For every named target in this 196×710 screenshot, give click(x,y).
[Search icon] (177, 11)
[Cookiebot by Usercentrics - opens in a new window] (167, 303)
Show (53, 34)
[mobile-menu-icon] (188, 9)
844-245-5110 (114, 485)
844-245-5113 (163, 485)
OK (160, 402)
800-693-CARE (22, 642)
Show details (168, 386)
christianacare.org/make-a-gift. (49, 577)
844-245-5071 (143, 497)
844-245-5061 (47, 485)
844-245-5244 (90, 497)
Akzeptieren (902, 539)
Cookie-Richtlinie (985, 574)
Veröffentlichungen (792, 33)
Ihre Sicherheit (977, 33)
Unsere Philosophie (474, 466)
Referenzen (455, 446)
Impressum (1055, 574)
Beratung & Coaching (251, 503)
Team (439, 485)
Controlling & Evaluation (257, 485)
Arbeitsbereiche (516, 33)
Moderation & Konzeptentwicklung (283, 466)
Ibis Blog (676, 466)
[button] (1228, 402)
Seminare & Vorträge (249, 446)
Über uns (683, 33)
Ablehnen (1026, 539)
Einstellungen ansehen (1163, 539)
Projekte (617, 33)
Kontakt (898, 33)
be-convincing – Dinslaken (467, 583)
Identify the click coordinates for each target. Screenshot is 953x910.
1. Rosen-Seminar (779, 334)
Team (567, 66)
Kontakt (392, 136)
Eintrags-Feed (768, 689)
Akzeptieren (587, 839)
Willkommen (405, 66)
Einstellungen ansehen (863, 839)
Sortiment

■ DESCRIPTION OF THE TASK
Reproduce word for word the stretch of the records from their first line through the line containing "Unsere Philosophie (474, 466)", including that line.

■ TASK RESPONSE
For every named target in this 196×710 screenshot, give click(x,y).
[Search icon] (177, 11)
[Cookiebot by Usercentrics - opens in a new window] (167, 303)
Show (53, 34)
[mobile-menu-icon] (188, 9)
844-245-5110 (114, 485)
844-245-5113 (163, 485)
OK (160, 402)
800-693-CARE (22, 642)
Show details (168, 386)
christianacare.org/make-a-gift. (49, 577)
844-245-5071 (143, 497)
844-245-5061 (47, 485)
844-245-5244 (90, 497)
Akzeptieren (902, 539)
Cookie-Richtlinie (985, 574)
Veröffentlichungen (792, 33)
Ihre Sicherheit (977, 33)
Unsere Philosophie (474, 466)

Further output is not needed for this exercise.